Des applications préférées sont dans l’électronique, notamment pour la fabrication des appareils électroniques grand public : équipement audio et vidéo pour usage domestique et commercial, jeux électroniques et équipement de divertissement, équipement de bowling et de billard, équipement de communication par câble et par satellite, composants électroniques utilisés dans les équipements audio et vidéo, équipement de télévision en circuit fermé et instruments de musique.

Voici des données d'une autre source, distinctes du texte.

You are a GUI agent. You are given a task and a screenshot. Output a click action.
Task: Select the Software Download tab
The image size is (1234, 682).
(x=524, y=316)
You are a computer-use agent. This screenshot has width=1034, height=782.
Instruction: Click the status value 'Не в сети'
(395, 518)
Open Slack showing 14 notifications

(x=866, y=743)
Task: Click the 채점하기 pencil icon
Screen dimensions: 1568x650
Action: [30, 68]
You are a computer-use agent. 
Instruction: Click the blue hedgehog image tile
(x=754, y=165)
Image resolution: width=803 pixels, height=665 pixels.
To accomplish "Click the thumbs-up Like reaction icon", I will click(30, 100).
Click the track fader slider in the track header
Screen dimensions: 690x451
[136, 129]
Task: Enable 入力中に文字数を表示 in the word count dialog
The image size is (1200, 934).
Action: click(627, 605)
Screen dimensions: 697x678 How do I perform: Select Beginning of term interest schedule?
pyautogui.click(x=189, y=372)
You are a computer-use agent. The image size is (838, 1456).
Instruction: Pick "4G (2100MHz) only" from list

Ces applications nécessitent la mise en œuvre à l’état fondu du PVDF, comme par exemple l’extrusion, l’injection ou l’extrusion de film par les techniques de soufflage de gaine ou à plat. Lors de ces mises en œuvre les températures habituellement utilisées sont comprises entre 190 et 260°C, avec des temps de résidence dans les équipements pouvant varier de quelques dizaines de secondes (typiquement 30 s) jusqu’à plusieurs minutes, une durée de 10, voire 15 minutes n’étant pas inhabituelle. Ceci peut entraîner une dégradation thermique du polymère fluoré avec, comme conséquence visible, son jaunissement, traduit par un indice de jaune élevé, par exemple supérieur à 15 en YI plaque 230°C, 10 minutes. Ce phénomène est lié à la présence d’impuretés dans le polymère fluoré, notamment des résidus de mercure et d’arsenic, qui contaminent les matières premières, notamment l’éthylène d’origine fossile, utilisées pour la synthèse du VDF.
Le difluorure de vinylidène biosourcé étant exempt de ces impuretés, tout polymère le contenant aura avantageusement un degré de pureté plus élevé, ce qui permet lors de la transformation à haute température d’éviter un jaunissement du PVDF.
Avantageusement, le PVDF biosourcé et/ou copolymère fluorés biosourcés de l’invention sont utilisés seuls ou en mélange avec d’autres polymères, lesdits polymères fluorés biosourcés représentant en masse de 5 à 100%, de préférence de 5 à 70%, de préférence de 5 à 30%.